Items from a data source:

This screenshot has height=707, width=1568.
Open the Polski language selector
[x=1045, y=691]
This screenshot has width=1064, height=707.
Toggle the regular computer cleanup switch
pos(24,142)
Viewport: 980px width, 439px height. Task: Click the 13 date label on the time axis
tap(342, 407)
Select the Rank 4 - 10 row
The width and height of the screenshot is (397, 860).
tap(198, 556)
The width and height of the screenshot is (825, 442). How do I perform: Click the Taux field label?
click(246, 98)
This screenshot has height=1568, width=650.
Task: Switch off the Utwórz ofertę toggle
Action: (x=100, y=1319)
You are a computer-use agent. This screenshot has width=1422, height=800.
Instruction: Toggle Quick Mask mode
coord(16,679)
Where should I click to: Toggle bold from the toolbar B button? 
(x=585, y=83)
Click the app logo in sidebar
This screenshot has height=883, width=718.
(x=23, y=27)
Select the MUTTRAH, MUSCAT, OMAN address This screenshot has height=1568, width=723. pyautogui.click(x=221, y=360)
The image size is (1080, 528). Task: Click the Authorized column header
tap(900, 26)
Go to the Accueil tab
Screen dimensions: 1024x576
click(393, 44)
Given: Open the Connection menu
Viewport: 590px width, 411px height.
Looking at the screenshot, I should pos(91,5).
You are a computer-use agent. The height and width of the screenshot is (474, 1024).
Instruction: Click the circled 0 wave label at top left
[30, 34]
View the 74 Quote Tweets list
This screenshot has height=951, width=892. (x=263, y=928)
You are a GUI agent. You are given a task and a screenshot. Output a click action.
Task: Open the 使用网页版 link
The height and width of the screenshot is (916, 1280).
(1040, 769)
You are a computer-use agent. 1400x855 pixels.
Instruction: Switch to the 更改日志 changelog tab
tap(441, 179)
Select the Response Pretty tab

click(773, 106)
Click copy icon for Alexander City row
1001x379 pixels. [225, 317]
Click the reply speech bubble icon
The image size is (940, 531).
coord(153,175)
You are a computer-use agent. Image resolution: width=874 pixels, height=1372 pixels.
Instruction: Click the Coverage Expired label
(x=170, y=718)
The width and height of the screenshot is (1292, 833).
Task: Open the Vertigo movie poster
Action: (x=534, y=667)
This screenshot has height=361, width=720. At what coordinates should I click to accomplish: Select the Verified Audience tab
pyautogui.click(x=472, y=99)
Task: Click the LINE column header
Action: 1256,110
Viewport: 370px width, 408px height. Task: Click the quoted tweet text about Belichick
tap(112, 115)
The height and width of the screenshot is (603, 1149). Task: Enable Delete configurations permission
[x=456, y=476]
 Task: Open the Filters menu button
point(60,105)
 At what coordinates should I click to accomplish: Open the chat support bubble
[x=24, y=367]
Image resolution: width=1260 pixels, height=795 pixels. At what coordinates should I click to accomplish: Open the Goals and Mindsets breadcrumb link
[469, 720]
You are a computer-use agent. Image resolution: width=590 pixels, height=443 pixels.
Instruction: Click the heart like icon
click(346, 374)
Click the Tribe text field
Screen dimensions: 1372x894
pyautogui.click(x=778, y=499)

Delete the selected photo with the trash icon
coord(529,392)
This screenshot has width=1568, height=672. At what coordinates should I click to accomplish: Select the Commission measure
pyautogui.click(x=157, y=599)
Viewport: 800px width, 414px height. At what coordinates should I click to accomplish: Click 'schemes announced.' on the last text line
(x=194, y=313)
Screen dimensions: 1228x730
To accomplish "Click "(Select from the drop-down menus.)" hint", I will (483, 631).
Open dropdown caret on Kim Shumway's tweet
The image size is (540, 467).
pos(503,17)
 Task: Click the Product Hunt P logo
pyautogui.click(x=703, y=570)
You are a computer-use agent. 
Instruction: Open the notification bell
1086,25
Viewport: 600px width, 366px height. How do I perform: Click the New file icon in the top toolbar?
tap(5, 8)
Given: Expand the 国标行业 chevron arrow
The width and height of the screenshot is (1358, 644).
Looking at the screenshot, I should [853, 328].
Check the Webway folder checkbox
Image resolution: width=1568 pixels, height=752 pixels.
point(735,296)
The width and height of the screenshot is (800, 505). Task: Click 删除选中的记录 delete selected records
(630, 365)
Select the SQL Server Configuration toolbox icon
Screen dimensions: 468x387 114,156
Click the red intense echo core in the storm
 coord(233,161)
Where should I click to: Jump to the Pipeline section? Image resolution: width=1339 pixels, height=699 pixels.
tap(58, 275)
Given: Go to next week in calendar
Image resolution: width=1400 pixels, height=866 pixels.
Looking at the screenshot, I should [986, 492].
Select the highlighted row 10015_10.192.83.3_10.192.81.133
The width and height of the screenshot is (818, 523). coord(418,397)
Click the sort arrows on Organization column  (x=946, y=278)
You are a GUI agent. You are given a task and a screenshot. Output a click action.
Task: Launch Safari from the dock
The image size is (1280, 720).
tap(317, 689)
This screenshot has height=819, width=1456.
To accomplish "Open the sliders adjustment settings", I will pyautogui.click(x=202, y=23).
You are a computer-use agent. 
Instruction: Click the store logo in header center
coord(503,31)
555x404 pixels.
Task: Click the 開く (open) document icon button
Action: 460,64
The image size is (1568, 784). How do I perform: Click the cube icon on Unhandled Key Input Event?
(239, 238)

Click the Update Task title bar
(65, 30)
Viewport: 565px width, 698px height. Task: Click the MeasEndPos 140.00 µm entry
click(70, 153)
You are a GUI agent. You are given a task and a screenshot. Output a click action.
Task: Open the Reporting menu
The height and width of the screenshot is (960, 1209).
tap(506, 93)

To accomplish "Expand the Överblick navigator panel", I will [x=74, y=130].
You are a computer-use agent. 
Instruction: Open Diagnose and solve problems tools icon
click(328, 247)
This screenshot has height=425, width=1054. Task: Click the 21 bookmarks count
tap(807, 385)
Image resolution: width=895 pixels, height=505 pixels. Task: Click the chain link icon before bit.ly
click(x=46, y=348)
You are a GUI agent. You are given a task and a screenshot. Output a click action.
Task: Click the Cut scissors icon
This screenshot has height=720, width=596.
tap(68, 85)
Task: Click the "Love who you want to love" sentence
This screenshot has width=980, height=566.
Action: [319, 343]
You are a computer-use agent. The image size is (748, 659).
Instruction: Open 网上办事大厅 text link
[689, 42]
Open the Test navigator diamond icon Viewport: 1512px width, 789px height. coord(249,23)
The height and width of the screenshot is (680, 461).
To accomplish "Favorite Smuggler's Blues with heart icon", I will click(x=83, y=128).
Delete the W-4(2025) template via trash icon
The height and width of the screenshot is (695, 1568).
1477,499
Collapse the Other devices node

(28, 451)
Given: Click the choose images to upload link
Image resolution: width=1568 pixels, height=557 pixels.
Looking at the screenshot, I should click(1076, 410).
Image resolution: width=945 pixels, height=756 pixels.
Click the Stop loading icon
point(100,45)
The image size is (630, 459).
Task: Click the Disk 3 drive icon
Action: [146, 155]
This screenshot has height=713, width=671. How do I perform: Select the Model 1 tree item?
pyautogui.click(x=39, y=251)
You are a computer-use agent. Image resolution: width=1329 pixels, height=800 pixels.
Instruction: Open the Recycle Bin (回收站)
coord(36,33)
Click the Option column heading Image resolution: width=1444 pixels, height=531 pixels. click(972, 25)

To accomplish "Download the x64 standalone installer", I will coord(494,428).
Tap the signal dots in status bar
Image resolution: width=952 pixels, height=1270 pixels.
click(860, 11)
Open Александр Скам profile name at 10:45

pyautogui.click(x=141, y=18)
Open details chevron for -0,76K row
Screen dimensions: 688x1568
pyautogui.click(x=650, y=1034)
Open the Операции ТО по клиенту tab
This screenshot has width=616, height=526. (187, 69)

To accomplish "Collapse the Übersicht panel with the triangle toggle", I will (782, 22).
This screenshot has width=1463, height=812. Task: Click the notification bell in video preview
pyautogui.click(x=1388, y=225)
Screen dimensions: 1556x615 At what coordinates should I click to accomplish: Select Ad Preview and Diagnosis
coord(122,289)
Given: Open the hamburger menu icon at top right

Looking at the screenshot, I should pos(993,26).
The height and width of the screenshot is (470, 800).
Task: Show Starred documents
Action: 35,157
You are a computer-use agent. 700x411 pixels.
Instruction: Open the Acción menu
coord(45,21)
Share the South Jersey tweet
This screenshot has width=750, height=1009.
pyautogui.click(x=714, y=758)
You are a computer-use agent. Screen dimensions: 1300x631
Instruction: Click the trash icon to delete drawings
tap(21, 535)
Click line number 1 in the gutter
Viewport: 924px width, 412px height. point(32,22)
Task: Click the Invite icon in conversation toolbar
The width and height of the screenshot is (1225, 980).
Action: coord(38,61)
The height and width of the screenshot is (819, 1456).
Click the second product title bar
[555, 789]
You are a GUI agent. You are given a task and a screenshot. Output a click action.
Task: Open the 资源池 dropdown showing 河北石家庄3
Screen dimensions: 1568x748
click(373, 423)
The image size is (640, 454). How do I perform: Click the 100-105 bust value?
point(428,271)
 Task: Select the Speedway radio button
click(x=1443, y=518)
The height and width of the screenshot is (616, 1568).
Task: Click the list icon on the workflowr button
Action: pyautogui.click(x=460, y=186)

**EXERCISE PROMPT**
Respond with one number, the count of lines in the data that hold the string "will".

**EXPECTED ANSWER**
6